I never thought I would experience it again after high school. Someone from the neighbor all-boys school would be waiting by my school entrance, ready to walk me home. We would have a nice chat while having Zagu and our hands holding each other. *Sigh*

So, this guy... He let me talk like he wanted to get to know me more. I wasn't completely interested at first with what he had to say, so I didn't dig into further details (knowing how I am like!) But he did mention a few things about himself along the way, and I actually enjoyed knowing more about him.

I feel like there's so much mystery in him that I have yet to unravel.

It was as if he was romantic. He brought me along sea-side where we found peace and comfortable place to stay. And it seemed like there was no one else in that place but us (although there was a live band playing).

I especially like his intellect. That he questions me with a lot of things. He speaks his mind. And he did not let the moment pass us by.

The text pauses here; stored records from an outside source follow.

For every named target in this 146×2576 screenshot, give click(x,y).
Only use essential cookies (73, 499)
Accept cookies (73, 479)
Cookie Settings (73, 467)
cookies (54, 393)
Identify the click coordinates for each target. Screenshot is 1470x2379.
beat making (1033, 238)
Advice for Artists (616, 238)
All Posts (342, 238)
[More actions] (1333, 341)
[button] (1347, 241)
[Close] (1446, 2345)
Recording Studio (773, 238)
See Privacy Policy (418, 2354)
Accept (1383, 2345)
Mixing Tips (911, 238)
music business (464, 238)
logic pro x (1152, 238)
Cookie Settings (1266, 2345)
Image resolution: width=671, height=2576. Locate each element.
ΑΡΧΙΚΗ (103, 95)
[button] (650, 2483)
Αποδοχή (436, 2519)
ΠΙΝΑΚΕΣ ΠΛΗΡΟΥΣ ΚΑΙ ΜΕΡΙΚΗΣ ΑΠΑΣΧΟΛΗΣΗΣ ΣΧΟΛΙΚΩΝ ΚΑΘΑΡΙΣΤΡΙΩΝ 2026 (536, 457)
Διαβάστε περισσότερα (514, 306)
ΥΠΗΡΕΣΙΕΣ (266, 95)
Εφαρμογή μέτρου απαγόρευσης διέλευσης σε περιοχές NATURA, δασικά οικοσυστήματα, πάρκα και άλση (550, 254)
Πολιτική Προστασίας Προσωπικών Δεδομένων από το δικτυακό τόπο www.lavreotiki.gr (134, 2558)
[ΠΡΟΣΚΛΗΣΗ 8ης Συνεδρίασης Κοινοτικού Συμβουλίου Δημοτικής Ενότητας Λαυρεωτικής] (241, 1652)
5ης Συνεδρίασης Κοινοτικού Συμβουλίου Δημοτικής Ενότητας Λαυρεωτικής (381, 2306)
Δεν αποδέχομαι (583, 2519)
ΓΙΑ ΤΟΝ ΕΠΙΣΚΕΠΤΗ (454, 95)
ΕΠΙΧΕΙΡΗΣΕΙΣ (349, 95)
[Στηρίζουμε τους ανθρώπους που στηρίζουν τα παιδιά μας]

Moments passed and I was enjoying his warmth beside me. We even held hands like we already knew each other for a long time. *Am I dreaming?*

We walked some more and found a X-mark on the road - the intersection mark. He said, "this would be a great spot for a first kiss". He indulged me more by saying, "you know what they say about first kiss? It would give you the warmest feeling. So if you are feeling cold. . ." He would pull me in, and I would always look away and said "It's not gonna happen!". Until I finally gave in and pulled him in, and assaulted my lips with his. *Hahahaha* He said, "well, that's not the way to kiss." And then he gave me, one of the most decent, road-wide-open-underneath-the-stars and moon-kind of  kiss I have ever had in my life.


I guess it was that reason why I had allowed myself to have him take me home---to his place!

La Vie En Rose was played on the Ukelele. And with that, I was smitten by his charm.
He's a musician. I couldn't believe how passionate he was with music that he knows how to play several instruments.
He said he liked me. And I am just too obvious.
He said the right words at the right time. And it felt as if he knows how to treat a woman real good. He held me the right way.

All those things mattered.
And I think I am not gonna be satisfied with just being friends.
I wanted more of him.

My friends told me they don't like him for me.
Others said, just give it some time.

I am trying my best not to fall in love first.
I think I love him for everything that he is. For everything that he had done and made me feel.

Is that enough?

I care for him. I started thinking about him, and he was never out of my mind since.
I'm at the point where in I think I can give anything to him. Accept everything that he is now, and what I might still discover about him.

I am dreaming.
I am  drowning with the thoughts of him.

I have lost my mind again.
I need to know where this is going. Or maybe I already know, coz he already told me that he wasn't ready.
But there are so many things I still want to do with him. That maybe we both deserve to know and understand why we have even met in the first place.

I want to be the center of his life and I want him to own me.



I really don't know why I feel this way for him. There were other options. But I just think he might be the one.